À la fin de mai, grâce à un magnétron plus puissant, les distances étaient presque doublées et la précision des mesures augmentées.

Malgré cet incontestable succès, et au fort désappointement des ingénieurs, les appréciations des autorités restèrent mitigées ; les seuls représentants de la marine furent vivement impressionnés et proposèrent, dans le feu de l’action : « Qu'on mette le croiseur Strasbourg à la disposition des constructeurs pendant un mois ». Des améliorations apportées au Magnétron – anode à segments multiples, puis cathode à revêtement d’oxyde - permettront d’obtenir des puissances d’émissions de 300 Watts, puis 1 kW.

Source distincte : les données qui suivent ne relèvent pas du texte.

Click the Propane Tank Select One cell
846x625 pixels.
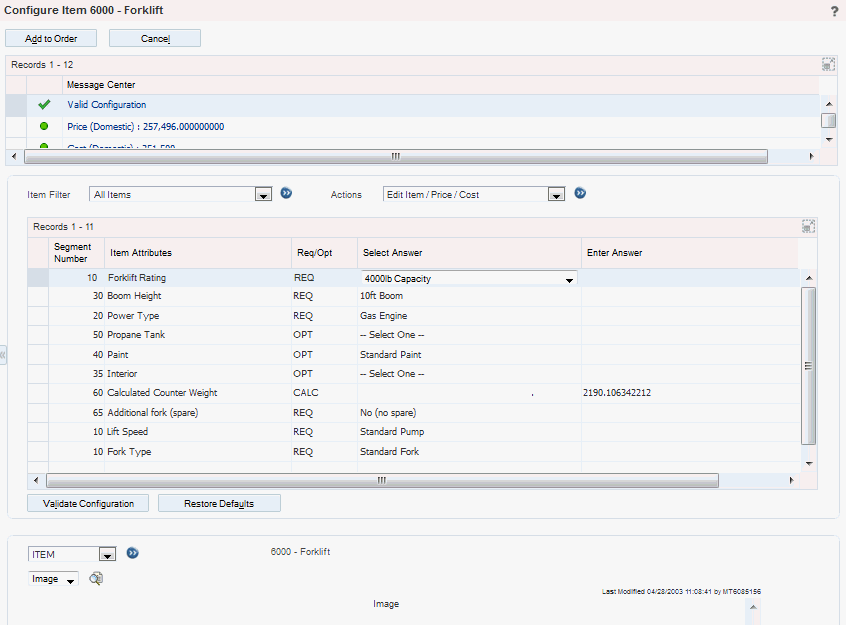[x=392, y=335]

La seconde guerre mondiale mettra un coup d’arrêt provisoire aux recherches françaises, mais dont bénéficièrent les Alliés lorsque Maurice Ponte traversa la Manche le 8 mai 1940 et déposa entre les mains des autorités britanniques un exemplaire du Magnétron français : un mois plus tard, un prototype délivra une puissance de 10 kW : le RADAR (acronyme de RAdio Detection And Ranging, proposé en 1942 par les Etats-Unis) devenait alors définitivement opérationnel et allait prendre une importance considérable pendant les hostilités.

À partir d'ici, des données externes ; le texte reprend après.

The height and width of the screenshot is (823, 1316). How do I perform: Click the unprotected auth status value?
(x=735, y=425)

Les recherches effectuées sur les ondes ultra-courtes ont permis d’élargir l’utilisation du radar à d’autres domaines que le militaire. Leur champ d’application se retrouve directement ou indirectement aujourd’hui dans l'aviation civile, le contrôle maritime, la détection météorologique, les fours micro-ondes, la médecine, et même dans les détecteurs de vitesse de nos routes… mais ceci est une autre histoire !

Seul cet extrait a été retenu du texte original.